Although there are different ways practitioners and organizations cope with operating in an area undergoing major transformations, they often face similar political and economic repercussions. Budget cuts force non-profit and for-profit conflict resolution practitioners alike to close or consolidate offices, moving service locations further from target communities. These journeys are paired with hiring fewer staff and increasing training costs. The result is greater responsibilities on fewer staff, mounting cost barriers for individuals wanting conflict resolution skills, and low to no cost conflict resolution services are placed at risk.

As budgets decrease, practitioners may begin to target clients who can afford to pay higher fees, shifting organizational missions and foci away from the most marginalized in society towards individuals and companies that can afford the fees for conflict resolution.
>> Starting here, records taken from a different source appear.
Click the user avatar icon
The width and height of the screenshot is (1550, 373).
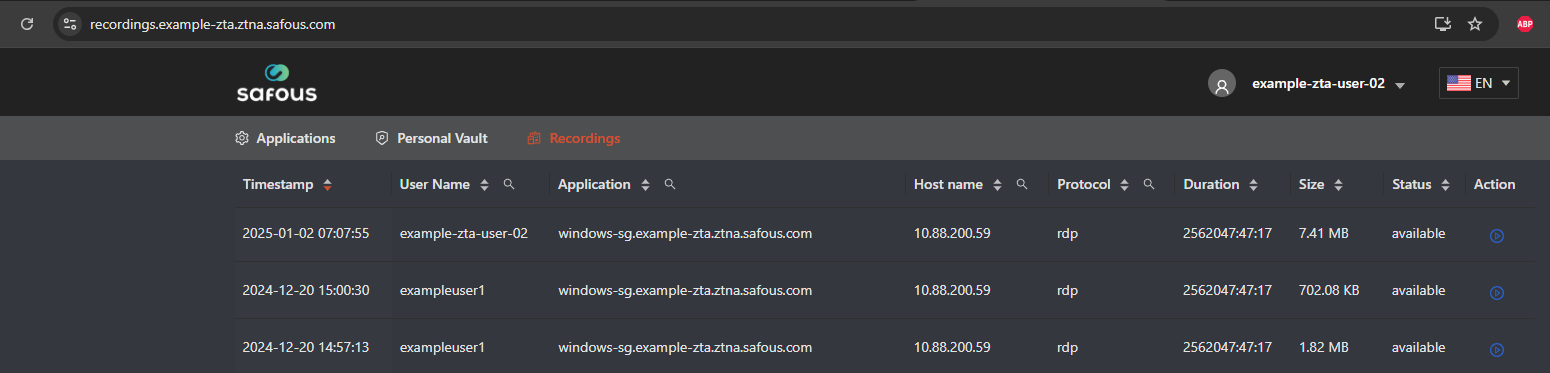click(1221, 84)
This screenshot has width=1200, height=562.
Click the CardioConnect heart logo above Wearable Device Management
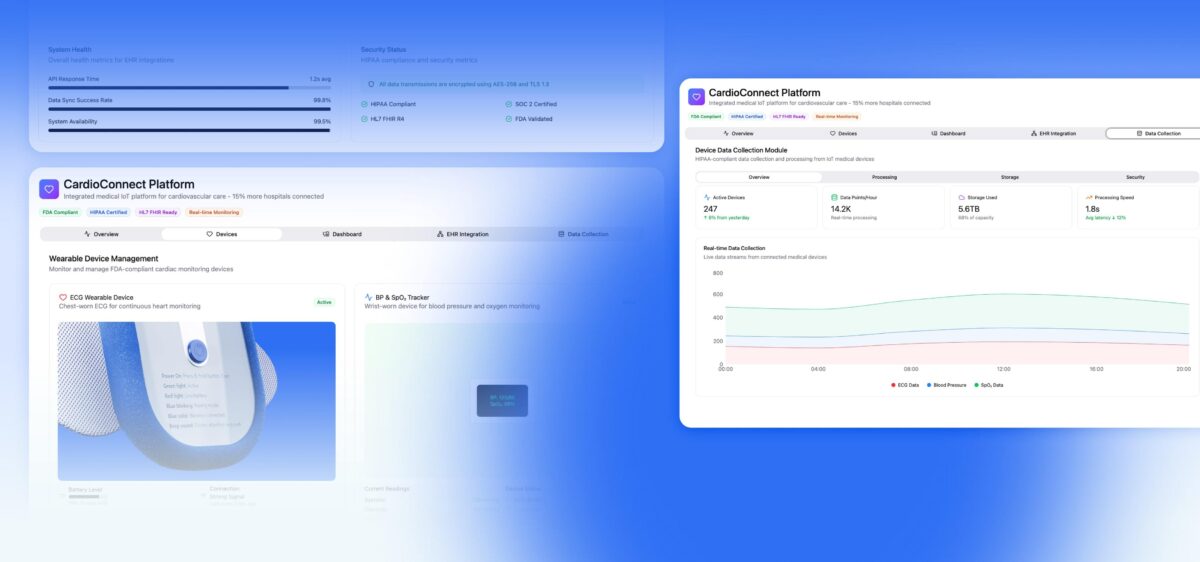(49, 189)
Recognizing the potential deleterious effects of making this shift, some practitioners cope by increasing meeting facilitation services for other community-based organizations. Others steadily increase training fees, but continue offering low to no cost service fees, in the hopes that training fee income will compensate for decreasing grant or donor funds.

In addition to the economic challenges facing alternative justice practitioners and organizations, there are also legal and political obstacles. Potential changes to confidentiality for justice processes could affect the nature of alternative justice processes and the ability to ensure legally-binding confidentiality and anonymity for their clients.
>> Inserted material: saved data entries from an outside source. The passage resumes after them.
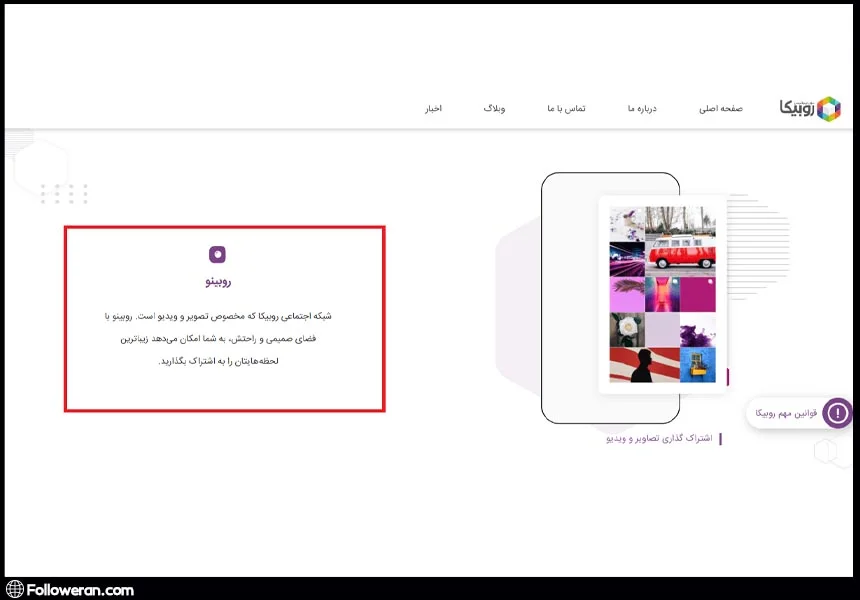Screen dimensions: 860x600
Task: Click the قوانین مهم روبیکا button
Action: click(x=798, y=412)
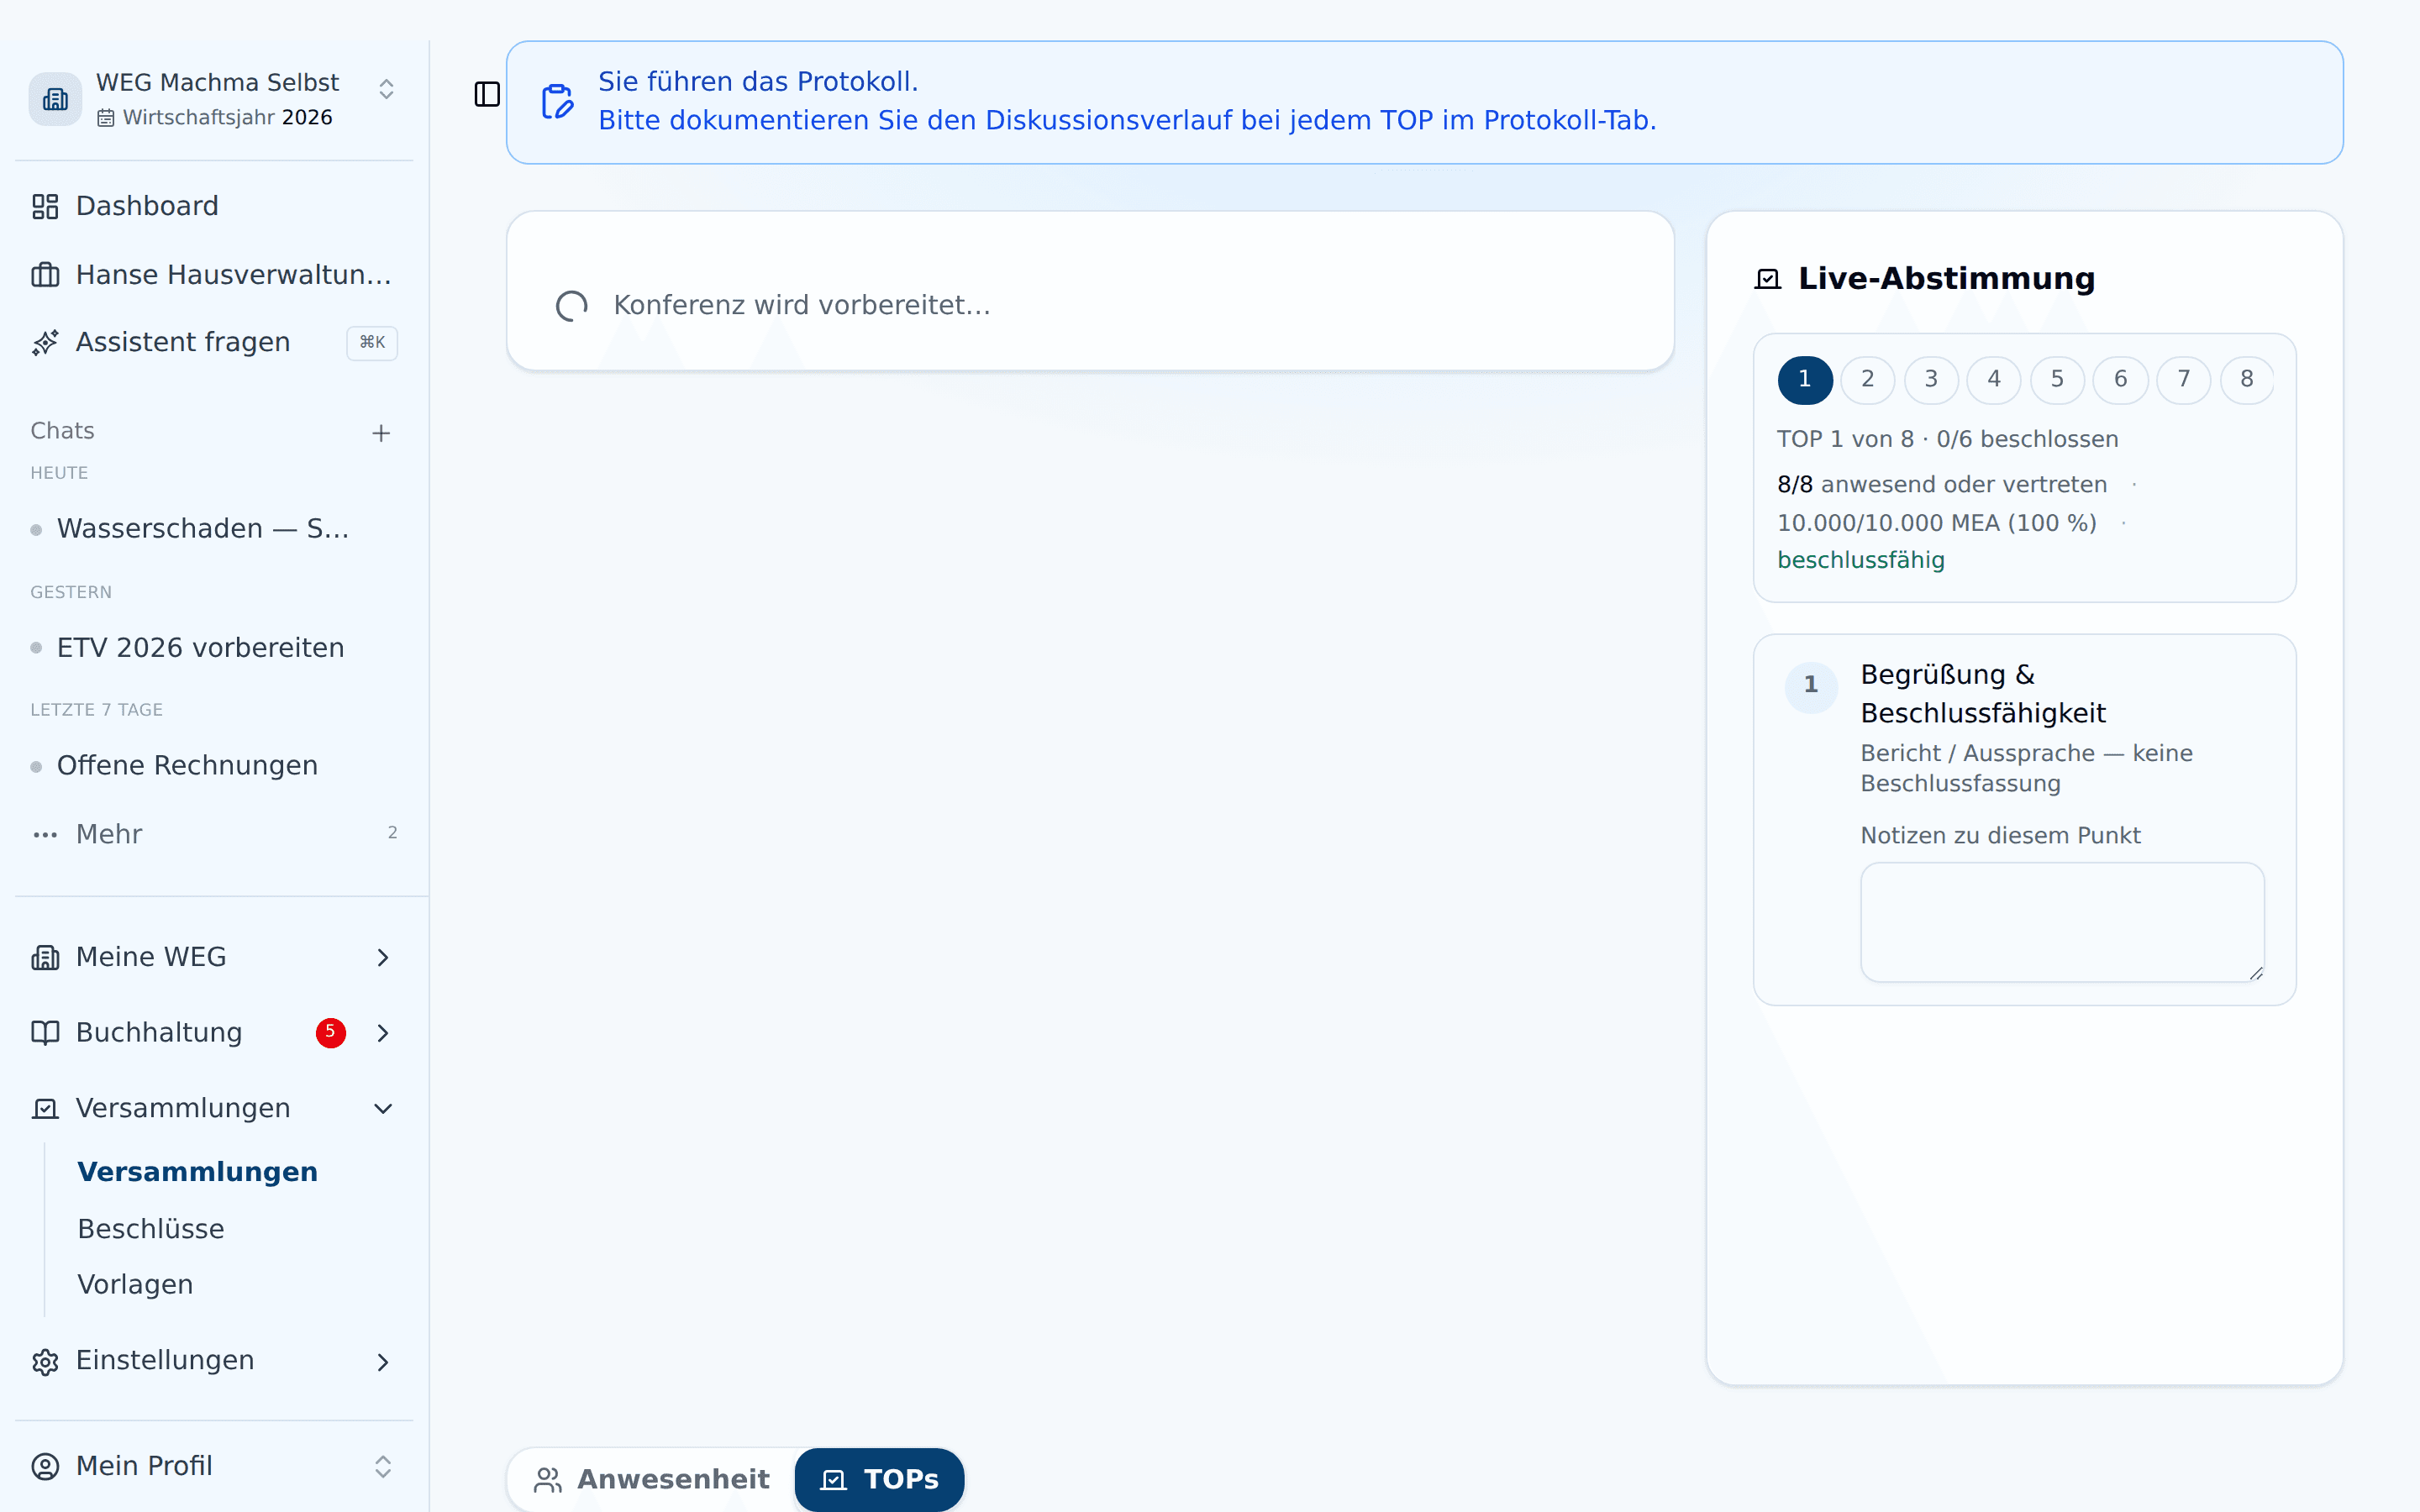This screenshot has height=1512, width=2420.
Task: Click the WEG building logo icon
Action: [x=55, y=99]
This would disproportionately affect clients who have already been targeted by or involved in the legal system and effectively diminish one of the most compelling reasons to engage these models. There are calls to mandate rigid certifications in conflict resolution, professionalizing the field and standardizing practice. However the added cost barriers to maintain certification would again inhibit marginalized individuals from practicing alternative justice in their communities. The political and economic pressures are bound up in one another.

The less-iconic Bay Bridge, linking the city of San Francisco to its eastern neighbors across the Bay. It is a major commuting thoroughfare for justice practitioners, but the underpasses also serve as more permanent homes for the homeless.
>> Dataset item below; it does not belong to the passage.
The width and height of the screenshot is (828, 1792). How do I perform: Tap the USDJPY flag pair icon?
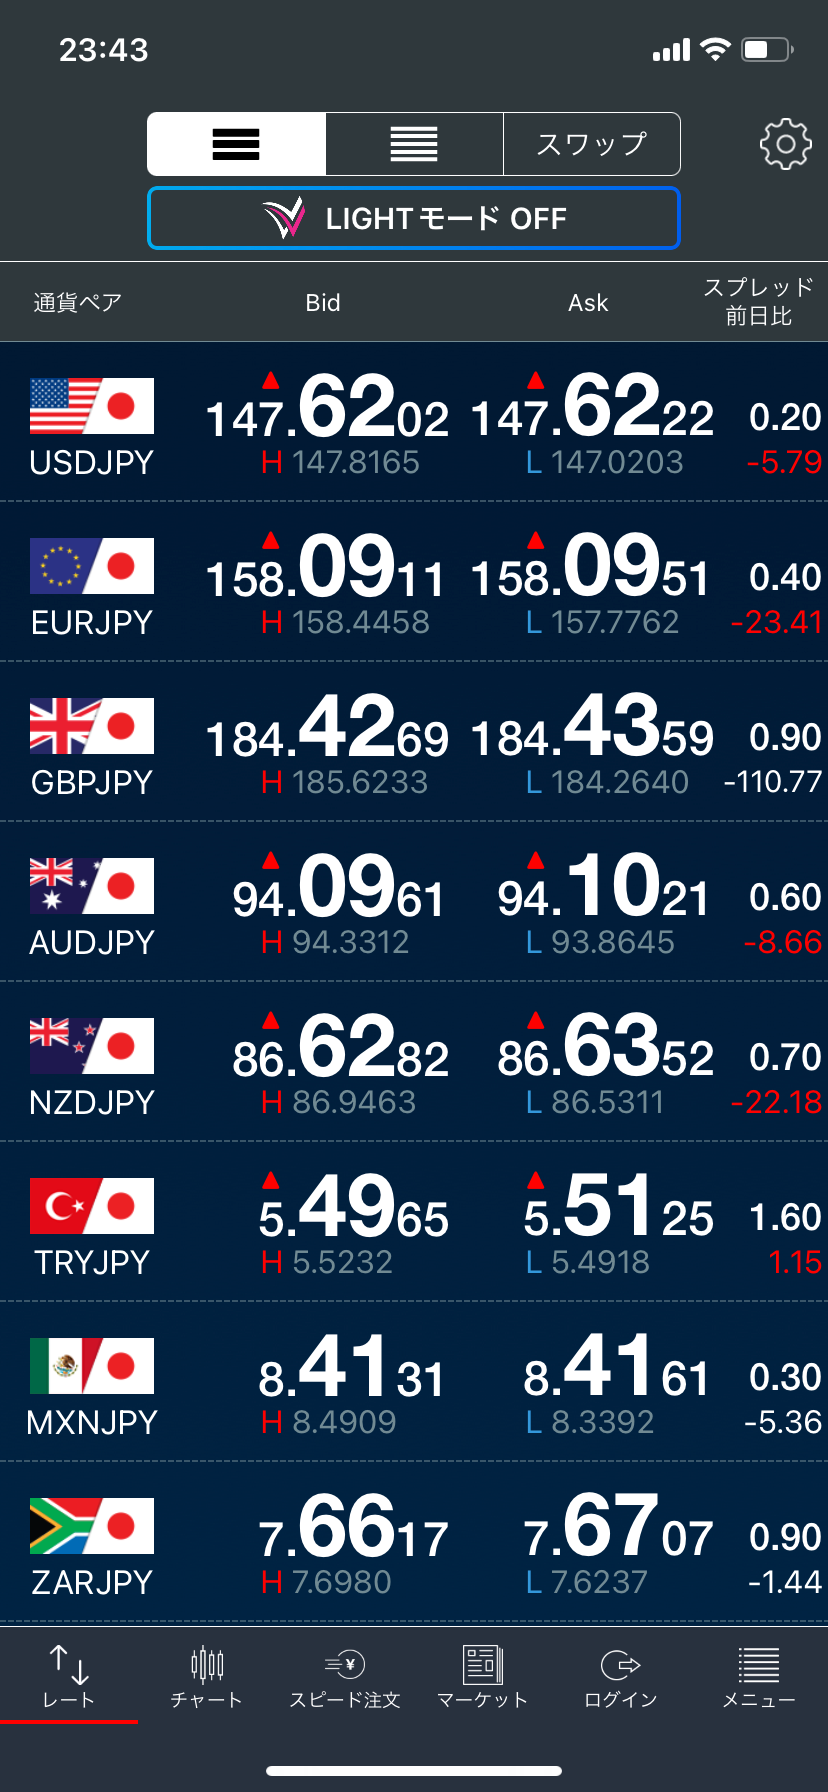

The less-iconic Bay Bridge, linking the city of San Francisco to its eastern neighbors across the Bay. It is a major commuting thoroughfare for justice practitioners, but the underpasses also serve as more permanent homes for the homeless.

One of the most stunning examples is the uncomfortably close relationship between some conflict resolution organizations and the formal legal system. Conflict resolution cases are sourced directly from the police who have already responded to the incident. Many non-profits also receive substantial amounts of funding from various justice departments, municipalities, or counties, linking them with the associated political interests.

The configuration of conflict resolution practitioners in a challenging political and economic context provides a generative space for understanding the nature of alternative justice. In particular, increasing strain between imaginings of justice as it exists as a theoretical ideal versus the actuality of justice practice reveals complex contemporary challenges.

Where does the ideal alternative justice, which serves the most marginalized individuals, fit into the landscape when it receives funding and support from the police? What is the future of these models when they are pushed out of rapidly gentrifying communities?

The tension between the imagined idyllic world and difficult realities poses several challenges for alternative justice practitioners, but, in many ways, these are abstract and tangible challenges for all Bay Area residents. Whether it’s the imagined ideal of offering justice for the most marginalized communities or moving from underpaid start-up employee to millionaire investor, the imagined and the tangible, and process of making the imagined tangible, poses similar challenges for all the Bay Area’s residents.